The Rev. Dr. Susanna Singer said in her talk at Gathering of Leaders that the theological opposite of hope is not fear but certainty. What a critical insight. In this post-expert era, we need to resist the temptation to tell our communities absolutely certainties that give them only the options of lining up with us or against us.

We gather around what we hope is the presence of Christ ... keep the attention trained on Christ ... don’t let the gaze shift from Christ ... and then watch what happens.

Daniel Simons (my friend and colleague group member at Trinity, Wall Street) said something like this to me a couple years ago. That what was really emerging about an emerging church is not flashy liturgy or some other thing out of a bag of tricks in the Emerging Church Industrial Complex but a new/old way of being priest that is about us getting back to our central role of presiding at the table. Of gathering around the presence of Christ.

What that looks like at Christ Church Cathedral is that we are working together - first as a Chapter and then beyond. We brought in an excellent consultant, Jane Klieve – ‘cause I don’t know how to do this stuff nearly as well as she does – we brought her in to work with all of us on building structures of shared leadership. And now we have started a process as a chapter – fairly standard organizational stuff – of figuring out what our shared, core values are. Which is another way of saying “what is it that we believe Jesus dreams for us to love and be.” And we’re figuring out how to involve not just the congregation but the diocese and even the city in that conversation.

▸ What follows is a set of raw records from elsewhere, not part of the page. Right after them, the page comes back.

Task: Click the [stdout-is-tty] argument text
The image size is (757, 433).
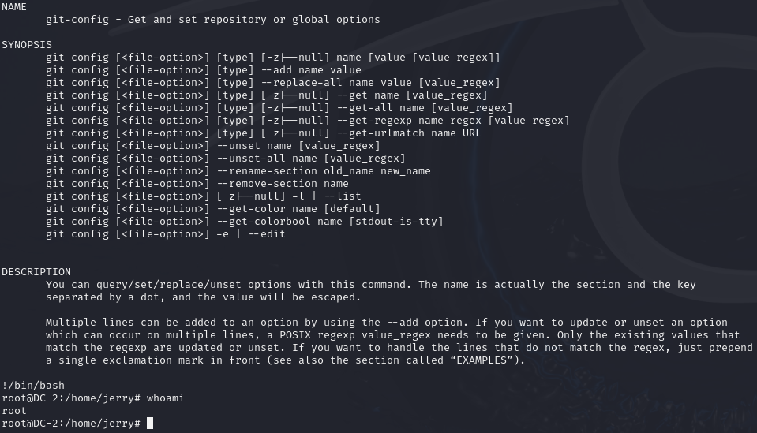Action: (396, 222)
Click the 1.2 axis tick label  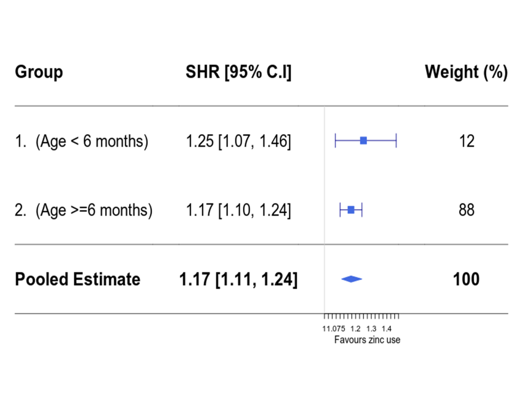355,329
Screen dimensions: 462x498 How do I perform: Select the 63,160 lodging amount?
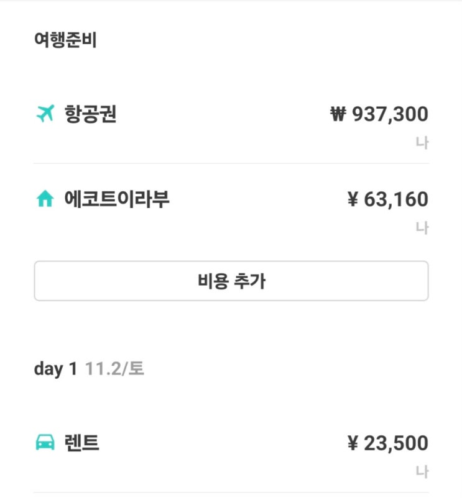click(x=396, y=200)
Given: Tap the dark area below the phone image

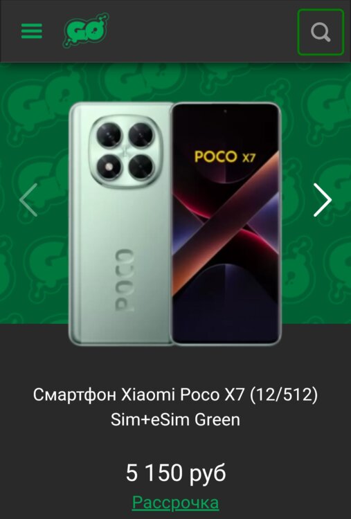Looking at the screenshot, I should tap(176, 364).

We are being an incubator for ministries like Magdalene St. Louis that involve us gathering the diocese and the city around something we think might be Christ ... encouraging people to lay their lives on the table with Christ ... and seeing what happens.

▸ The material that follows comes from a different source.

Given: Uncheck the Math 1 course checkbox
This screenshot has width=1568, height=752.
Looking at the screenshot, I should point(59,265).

And you know what we're discovering? It's fun!  When we start asking the question "Is this Jesus?"really fun, joyful things happen.

Why is this important for Christ Church Cathedral?

Because it's opening up wonderful new ways of being the Body of Christ for us. Here's an example:

Sandy Coburn (one of our diocesan reps from St. Michael and St. George)heard about this artist named Stuart Morse who gathers diverse groups of kids together to create beautiful urban murals. Wow -- gathering diverse groups of kids to create beauty. That could be Jesus! So she brought the idea to us and tomorrow at Chapter, Stuart will make a presentation about gathering a large, diverse group of youth to do a giant gothic urban mural on the BTM that tells the story of the mission and ministry of Christ Church Cathedral.

Will it end up happening? Well .. we'll see. But if it does, it won't be because THE DEAN said "make it so" but because we looked at something and said "that looks enough like Jesus that we're willing to put our lives into this."And we'll see what happens.

What fun!

What do you think?

What do you think about the way I've described the role of the priest? What is exciting for you about this way of being church? What is challenging or scary? What can we all do to better center ourselves on Christ and continually ask ourselves "what do we notice?"